Monday, August 10, 2009

Bounded Rationality piquing my interest

I was reading an article this weekend talking about the microfoundations of macroeconomic theories having series structural issues. The author maintained that uber-rational homo economics does not exist, and that people do not have perfect foresight, or even optimization skills. The author invoked bounded rationality. This led me to think about a book I haven't thought of in years, Max Bazerman's "Judgement in Managerial Decision Making." I recommend the book; it is very accessible. There are plenty of surveys and games that you can play with others to see just how limited our cognitive functions are, and it is, dare I say, fun.

Basically Bazerman theorizes that humans have two thinking states: the 1st is based on simple rules of thumb and allow you to make quick decisions. These rules are created by you either through your own experience or training. The second type of thinking is the rational version of deliberate debate, weighing the pros and cons of an action on several measures, such as: defining the problem, creating alternatives, weighing trade-offs. The reason humans have these two systems is that if we had to base every decision with the superior method of system two we would take a disproportionate amount of time choosing between different brands of Frosted Flakes.

Here is a quick example of what Bazerman terms an availability heuristic. You receive a newsletter in the mail and it states that the stock market will go up over the next 6 months. You ignore it. 6 months hence the market has gone up and you receive another letter that states that market will go down over the next half year. 6 months hence the market is down and you receive another letter stating that the market will go up. This time you consider the letter for awhile, maybe it sits on the coffee table for a week, but you still throw it away. 6 months go by and the market is up and you receive another letter stating that the market will go up again. This time you thoroughly read the letter and send your money into the broker who has been sending you the letter for two years. You never hear another word and lose 10,000 dollars. What happened?

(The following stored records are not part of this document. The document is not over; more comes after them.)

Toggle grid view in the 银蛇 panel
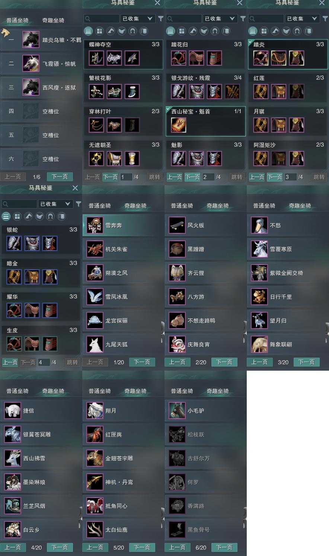 click(x=17, y=216)
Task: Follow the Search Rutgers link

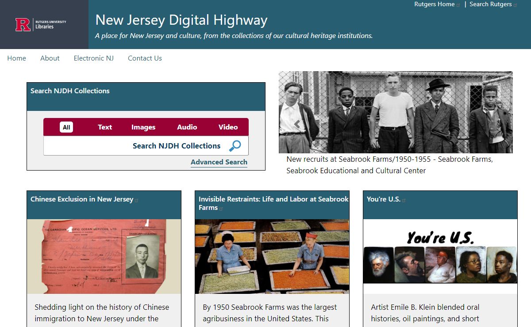Action: [490, 4]
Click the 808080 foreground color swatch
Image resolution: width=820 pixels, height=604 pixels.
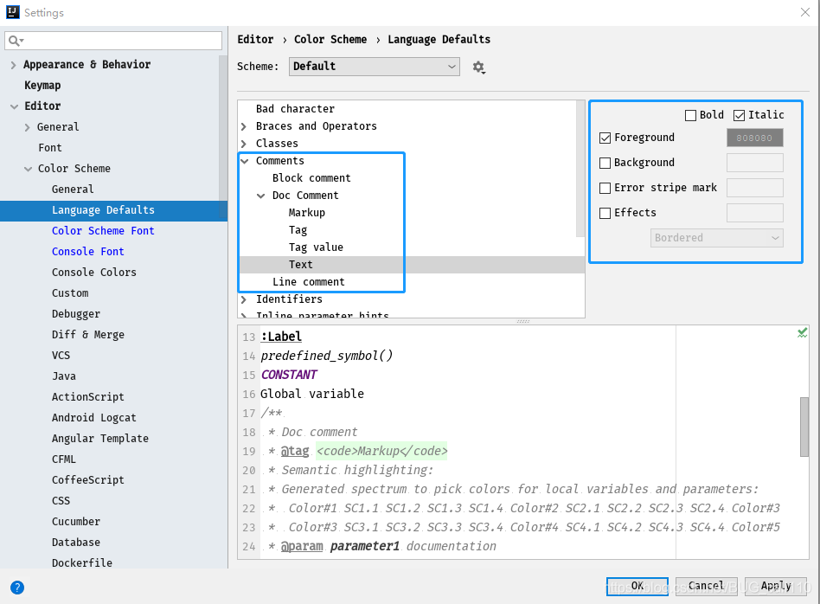753,138
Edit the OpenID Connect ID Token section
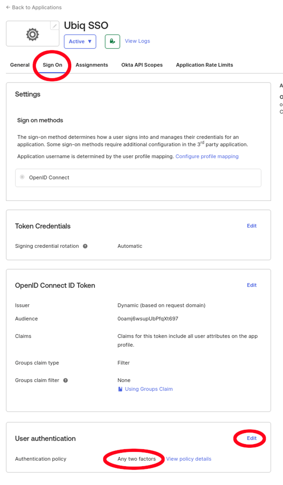 pos(252,285)
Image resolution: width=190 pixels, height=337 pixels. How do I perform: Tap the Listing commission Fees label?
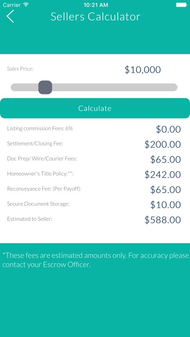40,128
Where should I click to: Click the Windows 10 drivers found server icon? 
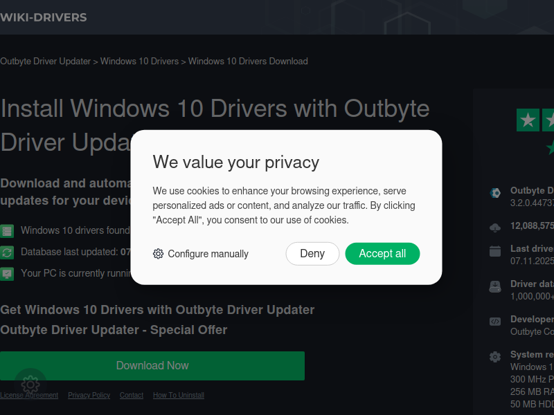point(7,231)
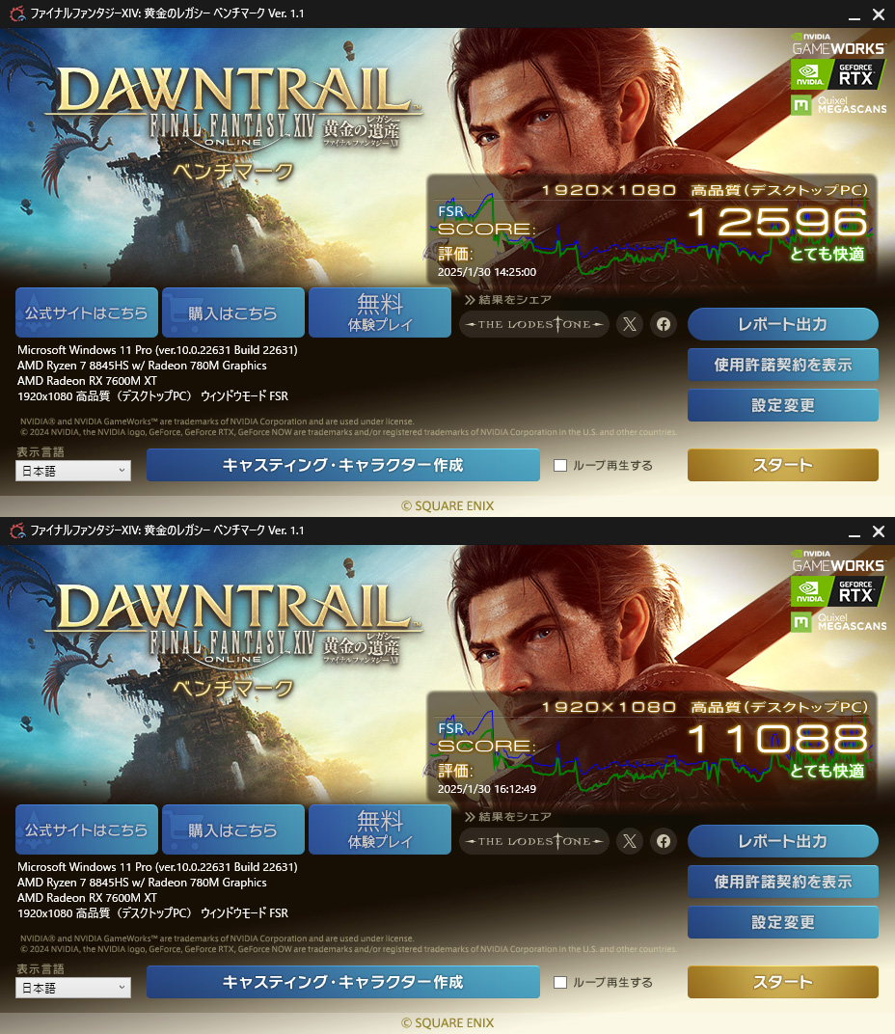895x1034 pixels.
Task: Click 使用許諾契約を表示 in the lower window
Action: 783,882
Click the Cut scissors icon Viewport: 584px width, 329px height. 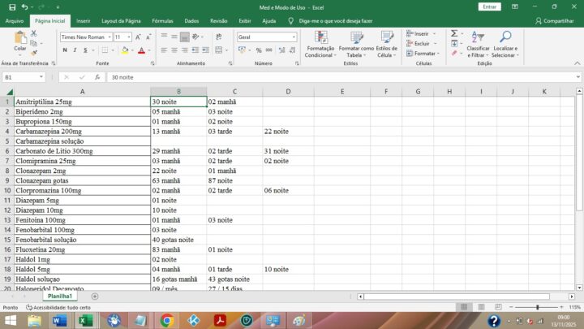[34, 33]
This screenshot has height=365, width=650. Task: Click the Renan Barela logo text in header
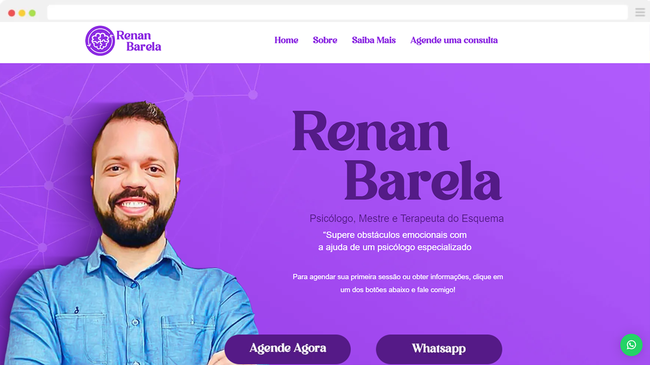tap(138, 41)
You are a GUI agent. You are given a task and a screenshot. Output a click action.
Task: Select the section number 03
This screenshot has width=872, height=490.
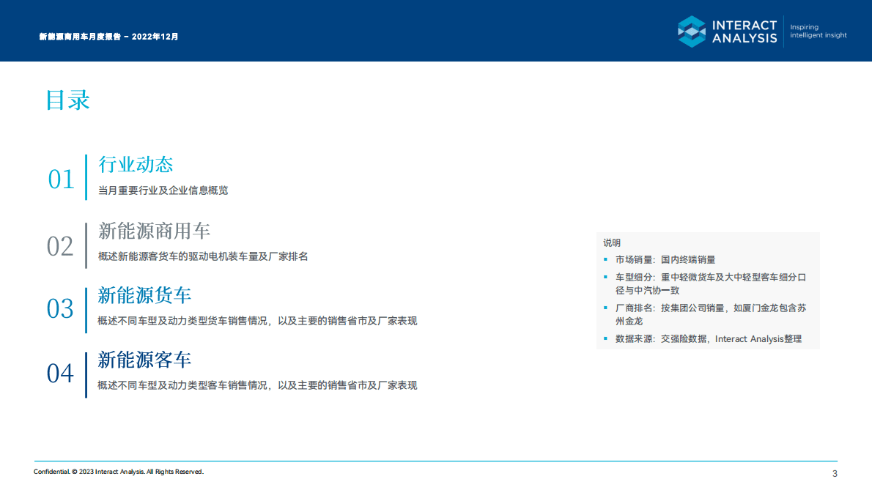pos(62,307)
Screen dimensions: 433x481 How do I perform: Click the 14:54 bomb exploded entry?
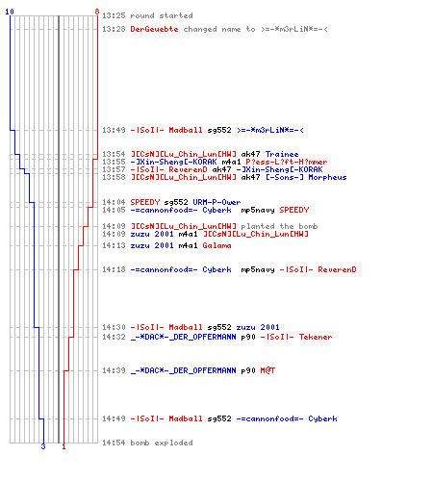(147, 443)
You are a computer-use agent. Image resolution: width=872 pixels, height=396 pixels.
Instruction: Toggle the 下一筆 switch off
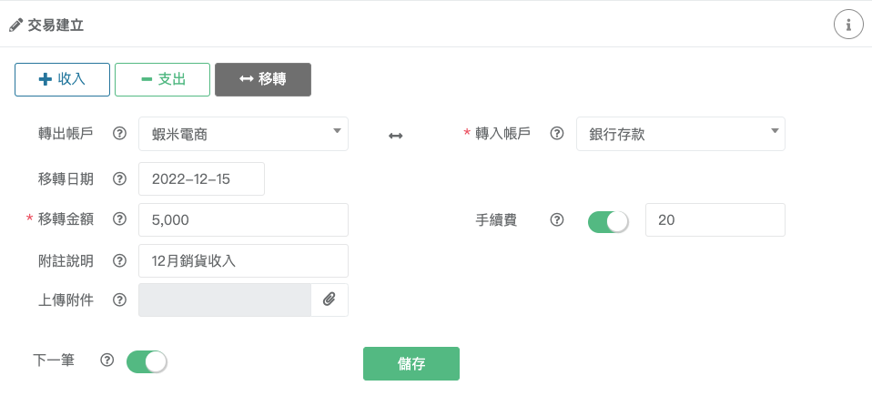coord(147,361)
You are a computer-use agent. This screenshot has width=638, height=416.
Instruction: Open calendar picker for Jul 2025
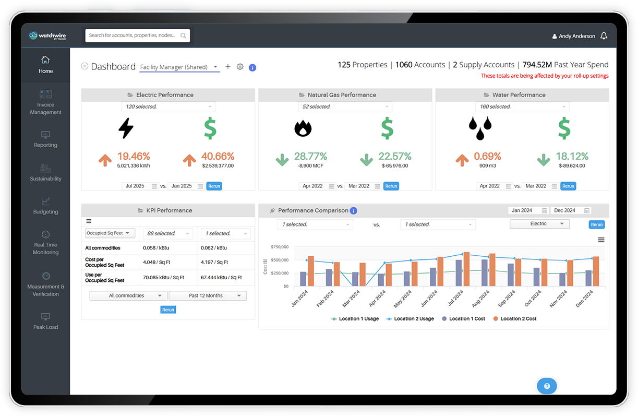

Well imagine instead you are this deceptive broker. You have a list of 100,000 people. Every 6 months you send out the letter to everyone, except that only half get the market goes up letter. The other half get the market goes down letter. So in the first half only 50,000 are correct. Then 25,000. Then 12,500. Finally, the last letter 6,250. The broker gets 10,000 from each he walks away with 62,500,000 dollars. Not bad for two years work. This is also what people call survivorship bias, which happens in the mutual fund industry. Not that I am calling them crooks, but when you read stats like 90% of our funds have been up every year, well that is with the caveat that the poor performing funds are dead. Thus, no longer in the reported data.